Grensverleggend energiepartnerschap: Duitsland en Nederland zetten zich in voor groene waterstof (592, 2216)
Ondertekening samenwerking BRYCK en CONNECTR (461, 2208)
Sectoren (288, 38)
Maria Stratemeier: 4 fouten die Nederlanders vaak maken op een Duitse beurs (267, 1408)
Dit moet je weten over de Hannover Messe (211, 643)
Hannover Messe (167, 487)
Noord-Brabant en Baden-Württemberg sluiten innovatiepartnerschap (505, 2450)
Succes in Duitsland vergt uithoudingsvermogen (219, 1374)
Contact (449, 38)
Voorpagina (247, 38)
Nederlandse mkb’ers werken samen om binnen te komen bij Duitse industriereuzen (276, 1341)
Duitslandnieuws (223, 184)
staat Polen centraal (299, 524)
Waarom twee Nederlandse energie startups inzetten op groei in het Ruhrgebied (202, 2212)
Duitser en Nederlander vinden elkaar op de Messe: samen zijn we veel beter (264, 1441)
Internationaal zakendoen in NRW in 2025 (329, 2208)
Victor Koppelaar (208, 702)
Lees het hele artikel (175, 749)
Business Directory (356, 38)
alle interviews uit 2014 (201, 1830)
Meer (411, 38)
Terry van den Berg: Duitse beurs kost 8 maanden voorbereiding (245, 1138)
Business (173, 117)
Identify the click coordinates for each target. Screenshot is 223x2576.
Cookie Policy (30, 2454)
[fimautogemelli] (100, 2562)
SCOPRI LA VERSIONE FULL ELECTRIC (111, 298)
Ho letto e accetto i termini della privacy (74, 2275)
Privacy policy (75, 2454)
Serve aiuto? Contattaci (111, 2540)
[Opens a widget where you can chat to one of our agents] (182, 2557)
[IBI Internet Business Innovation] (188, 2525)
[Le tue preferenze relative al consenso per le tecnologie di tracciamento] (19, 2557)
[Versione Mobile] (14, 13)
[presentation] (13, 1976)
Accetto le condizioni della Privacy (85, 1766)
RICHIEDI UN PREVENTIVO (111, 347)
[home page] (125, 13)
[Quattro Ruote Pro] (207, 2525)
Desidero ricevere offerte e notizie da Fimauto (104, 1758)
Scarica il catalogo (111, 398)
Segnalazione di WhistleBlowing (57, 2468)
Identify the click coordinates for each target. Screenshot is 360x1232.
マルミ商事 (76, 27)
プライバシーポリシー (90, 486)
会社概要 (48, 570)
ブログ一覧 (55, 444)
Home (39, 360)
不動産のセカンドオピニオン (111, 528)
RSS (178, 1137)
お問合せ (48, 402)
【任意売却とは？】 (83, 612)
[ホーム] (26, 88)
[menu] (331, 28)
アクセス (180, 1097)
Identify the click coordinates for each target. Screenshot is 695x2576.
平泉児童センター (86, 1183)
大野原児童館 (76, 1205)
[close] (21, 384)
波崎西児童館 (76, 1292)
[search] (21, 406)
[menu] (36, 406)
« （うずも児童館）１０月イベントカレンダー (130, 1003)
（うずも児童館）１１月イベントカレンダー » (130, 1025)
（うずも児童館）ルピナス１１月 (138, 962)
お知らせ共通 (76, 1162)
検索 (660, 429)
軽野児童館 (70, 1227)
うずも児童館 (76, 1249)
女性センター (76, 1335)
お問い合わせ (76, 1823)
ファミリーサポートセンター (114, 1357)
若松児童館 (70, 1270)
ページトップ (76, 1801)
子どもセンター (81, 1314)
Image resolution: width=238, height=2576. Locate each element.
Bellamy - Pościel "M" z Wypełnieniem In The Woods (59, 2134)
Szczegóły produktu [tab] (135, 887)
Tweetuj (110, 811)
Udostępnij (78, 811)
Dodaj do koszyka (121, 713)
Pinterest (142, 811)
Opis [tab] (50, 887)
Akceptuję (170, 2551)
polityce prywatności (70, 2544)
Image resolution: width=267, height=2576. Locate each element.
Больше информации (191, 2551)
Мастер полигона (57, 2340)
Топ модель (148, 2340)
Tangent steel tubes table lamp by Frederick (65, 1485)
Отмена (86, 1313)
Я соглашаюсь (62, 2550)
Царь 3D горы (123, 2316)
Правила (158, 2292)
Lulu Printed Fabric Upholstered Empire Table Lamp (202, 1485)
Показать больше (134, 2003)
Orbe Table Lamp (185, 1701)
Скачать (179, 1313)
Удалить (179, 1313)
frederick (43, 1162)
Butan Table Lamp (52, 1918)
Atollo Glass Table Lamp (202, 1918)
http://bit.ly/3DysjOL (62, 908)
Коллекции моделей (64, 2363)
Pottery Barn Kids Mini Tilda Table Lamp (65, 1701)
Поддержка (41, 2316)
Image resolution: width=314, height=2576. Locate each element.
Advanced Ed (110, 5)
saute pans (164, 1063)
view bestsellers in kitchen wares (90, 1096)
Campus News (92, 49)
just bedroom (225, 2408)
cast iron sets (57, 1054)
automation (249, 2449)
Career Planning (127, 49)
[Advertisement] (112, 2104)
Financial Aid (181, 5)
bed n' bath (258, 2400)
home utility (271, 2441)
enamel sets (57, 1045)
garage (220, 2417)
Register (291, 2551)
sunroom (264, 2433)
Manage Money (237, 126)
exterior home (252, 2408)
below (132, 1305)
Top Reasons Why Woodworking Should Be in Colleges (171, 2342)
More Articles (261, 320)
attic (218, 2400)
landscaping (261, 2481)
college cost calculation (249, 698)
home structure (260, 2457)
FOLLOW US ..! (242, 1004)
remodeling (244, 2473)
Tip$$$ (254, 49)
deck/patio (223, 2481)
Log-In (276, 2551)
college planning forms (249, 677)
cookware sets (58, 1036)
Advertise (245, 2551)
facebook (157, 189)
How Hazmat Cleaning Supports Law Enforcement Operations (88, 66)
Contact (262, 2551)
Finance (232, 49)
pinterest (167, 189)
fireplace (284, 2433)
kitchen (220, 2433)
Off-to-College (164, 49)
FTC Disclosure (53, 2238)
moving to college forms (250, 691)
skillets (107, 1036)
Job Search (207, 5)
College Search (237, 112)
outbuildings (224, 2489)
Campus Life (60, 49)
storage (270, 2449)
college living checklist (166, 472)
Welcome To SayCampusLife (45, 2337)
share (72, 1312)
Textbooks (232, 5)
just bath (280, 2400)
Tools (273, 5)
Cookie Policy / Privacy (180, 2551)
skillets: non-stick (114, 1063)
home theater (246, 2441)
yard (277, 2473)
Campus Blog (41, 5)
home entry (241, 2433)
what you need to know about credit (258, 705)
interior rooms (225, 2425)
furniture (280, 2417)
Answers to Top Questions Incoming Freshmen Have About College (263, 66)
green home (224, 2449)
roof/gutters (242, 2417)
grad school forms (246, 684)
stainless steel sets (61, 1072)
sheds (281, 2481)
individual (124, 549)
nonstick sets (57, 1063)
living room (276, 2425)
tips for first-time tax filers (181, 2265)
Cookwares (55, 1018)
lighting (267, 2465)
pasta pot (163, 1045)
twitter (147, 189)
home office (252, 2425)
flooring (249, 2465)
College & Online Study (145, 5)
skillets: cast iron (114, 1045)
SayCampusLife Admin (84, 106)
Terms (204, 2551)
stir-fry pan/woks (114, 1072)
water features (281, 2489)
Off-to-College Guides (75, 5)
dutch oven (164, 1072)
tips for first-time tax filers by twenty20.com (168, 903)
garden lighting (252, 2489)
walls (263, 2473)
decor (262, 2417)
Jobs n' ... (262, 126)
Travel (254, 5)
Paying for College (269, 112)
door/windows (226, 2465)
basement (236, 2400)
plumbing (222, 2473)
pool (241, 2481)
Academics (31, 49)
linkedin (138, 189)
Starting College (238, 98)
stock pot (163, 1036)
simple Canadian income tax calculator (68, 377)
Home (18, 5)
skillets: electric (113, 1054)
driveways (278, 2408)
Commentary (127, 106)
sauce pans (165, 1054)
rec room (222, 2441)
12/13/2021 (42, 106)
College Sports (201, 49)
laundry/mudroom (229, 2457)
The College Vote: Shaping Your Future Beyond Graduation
──────────
What is required
Every line from the one that holds "Commentary (127, 106)" to the end of the data above should be given again exactly, with that line and the last one both kept.

Reply to the task
Commentary (127, 106)
sauce pans (165, 1054)
rec room (222, 2441)
12/13/2021 (42, 106)
College Sports (201, 49)
laundry/mudroom (229, 2457)
The College Vote: Shaping Your Future Beyond Graduation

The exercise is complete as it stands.